Kesselring Anouk M, Wit Ferdinand W, Sabin Caroline A, Lundgren Jens D, Gill M John, Gatell Jose M, Rauch Andri, Montaner Julio S, de Wolf Frank, Reiss Peter, Mocroft Amanda
HIV Monitoring Foundation, The Netherlands.
AIDS. 2009 Aug 24;23(13):1689-99. doi: 10.1097/QAD.0b013e32832d3b54.
This collaboration of seven observational clinical cohorts investigated risk factors for treatment-limiting toxicities in both antiretroviral-naive and experienced patients starting nevirapine-based combination antiretroviral therapy (NVPc).
Patients starting NVPc after 1 January 1998 were included. CD4 cell count at starting NVPc was classified as high (>400/microl/>250/microl for men/women, respectively) or low. Cox models were used to investigate risk factors for discontinuations due to hypersensitivity reactions (HSR, n = 6547) and discontinuation of NVPc due to treatment-limiting toxicities and/or patient/physician choice (TOXPC, n = 10,186). Patients were classified according to prior antiretroviral treatment experience and CD4 cell count/viral load at start NVPc. Models were stratified by cohort and adjusted for age, sex, nadir CD4 cell count, calendar year of starting NVPc and mode of transmission.
Median time from starting NVPc to TOXPC and HSR were 162 days [interquartile range (IQR) 31-737] and 30 days (IQR 17-60), respectively. In adjusted Cox analyses, compared to naive patients with a low CD4 cell count, treatment-experienced patients with high CD4 cell count and viral load more than 400 had a significantly increased risk for HSR [hazard ratio 1.45, confidence interval (CI) 1.03-2.03] and TOXPC within 18 weeks (hazard ratio 1.34, CI 1.08-1.67). In contrast, treatment-experienced patients with high CD4 cell count and viral load less than 400 had no increased risk for HSR 1.10 (0.82-1.46) or TOXPC within 18 weeks (hazard ratio 0.94, CI 0.78-1.13).
Our results suggest it may be relatively well tolerated to initiate NVPc in antiretroviral-experienced patients with high CD4 cell counts provided there is no detectable viremia.
这项由七个观察性临床队列组成的合作研究,调查了初治和经治患者在开始基于奈韦拉平的联合抗逆转录病毒治疗(NVPc)时出现治疗受限毒性的危险因素。

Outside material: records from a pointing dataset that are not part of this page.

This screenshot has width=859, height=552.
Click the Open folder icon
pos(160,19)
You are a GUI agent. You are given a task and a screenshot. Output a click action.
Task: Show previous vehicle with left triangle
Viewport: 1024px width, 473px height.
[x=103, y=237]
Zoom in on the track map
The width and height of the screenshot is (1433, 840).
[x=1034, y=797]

纳入1998年1月1日后开始NVPc治疗的患者。开始NVPc治疗时的CD4细胞计数分为高(男性>400/μl/女性>250/μl)或低。采用Cox模型研究因超敏反应(HSR,n = 6547)导致停药以及因治疗受限毒性和/或患者/医生选择导致停用NVPc(TOXPC,n = 10,186)的危险因素。根据既往抗逆转录病毒治疗经验以及开始NVPc治疗时的CD4细胞计数/病毒载量对患者进行分类。模型按队列分层,并对年龄、性别、最低CD4细胞计数、开始NVPc治疗的日历年和传播方式进行了调整。
从开始NVPc治疗到出现TOXPC和HSR的中位时间分别为162天[四分位间距(IQR)31 - 737]和30天(IQR 17 - 60)。在调整后的Cox分析中,与CD4细胞计数低的初治患者相比,CD4细胞计数高且病毒载量超过400的经治患者发生HSR的风险显著增加[风险比1.45,置信区间(CI)1.03 - 2.03],并且在18周内发生TOXPC的风险也显著增加(风险比1.34,CI 1.08 - 1.67)。相比之下,CD4细胞计数高且病毒载量低于400的经治患者发生HSR的风险未增加[1.10(0.82 - 1.46)],在18周内发生TOXPC的风险也未增加(风险比0.94,CI 0.78 - 1.13)。
我们的结果表明,对于CD4细胞计数高且无可检测病毒血症的经治患者,开始使用NVPc可能耐受性相对较好。